It's the odds of having that results due to chance, if the null hypothesis is true. That latter part might sound pedantic, but the whole point is that we don't know how likely the null hypothesis is. If I test wheather the sun has just died and get a p-value of 0.01 it's still very likely that this result is due to change (surely more than 1%)! We need a prior probability (i.e. bayesian statistics) to calculate the probability that the result was due to chance, that is why that partial definition is incomplete and actually very misleading. This point is subtle, but very important to really understand p-values.
Another way to look at it is: if we knew the probability that the result was due to chance we could also just take 1-p and have to probability of there actually being some effect, a probability that hypothesis testing cannot give us.
There is one nice property that hypothesis testing does have (and why presumably it's so widely used): if the idea you are testing is wrong (which actually means "null hypothesis true") you will most likely (1-p) not find any positive results. This is good, this means that if the sun in fact did not die, and use 0.01 as your threshold, 99% of the experiments will conclude that there is no reason to believe the sun has died. So hypothesis testing does limit the number of false positive findings. The xkcd comic is a bit misleading it this regard, yes it does highlight the limitations of frequentist hypothesis testing, but the scenario depicted is a very unlikely one, in 99% of the cases there would have been a boring and reasonable "No, the sun hasn't died".

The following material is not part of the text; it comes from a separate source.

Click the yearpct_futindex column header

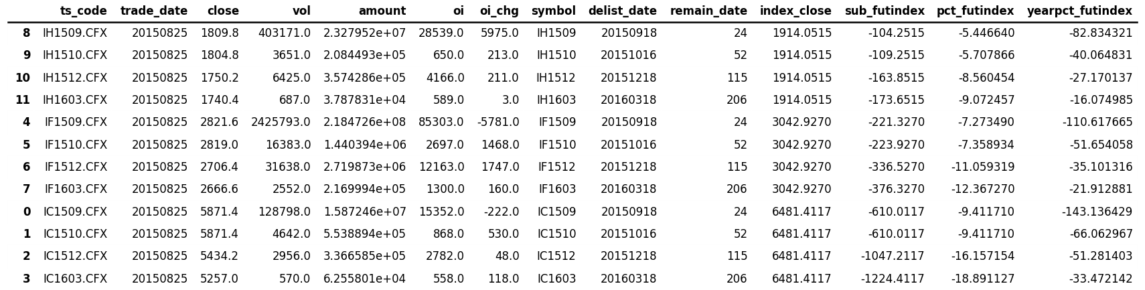pyautogui.click(x=1079, y=11)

For an incredibly interesting article about the difficulty of concluding anything definitive from scientific results I highly recommend "The Control Group is out of Control" at slatestarcodex.
 To be even more pedantic you would have to add "equal or more extreme", and "under a given model", but "if the null hypothesis is true" is by far the most important piece often missing.
Yes, that's right. I don't know why you think this is at odds with what I said. In fact, I clarified this myself a few hours ago in a sibling comment:
If you say it like this it will very easily be misinterpreted. Once your results are in there are two cases: (1) either the null hypothesis is true and you got those results due to chance, or (2) the null hypothesis is false and there was some actual effect outside of the null hypothesis that helped you get the results.
Due to this it is very easy to interpret you statement as referring to the probability of (1).
Two two following definitions of p-values sound similar but are not:
[Correct] The probability of getting the results by chance if the null hypothesis is true P(Results|H0)
[Wrong] The probability that you got the results by chance and thus the null hypothesis was actually true P(H0|Results)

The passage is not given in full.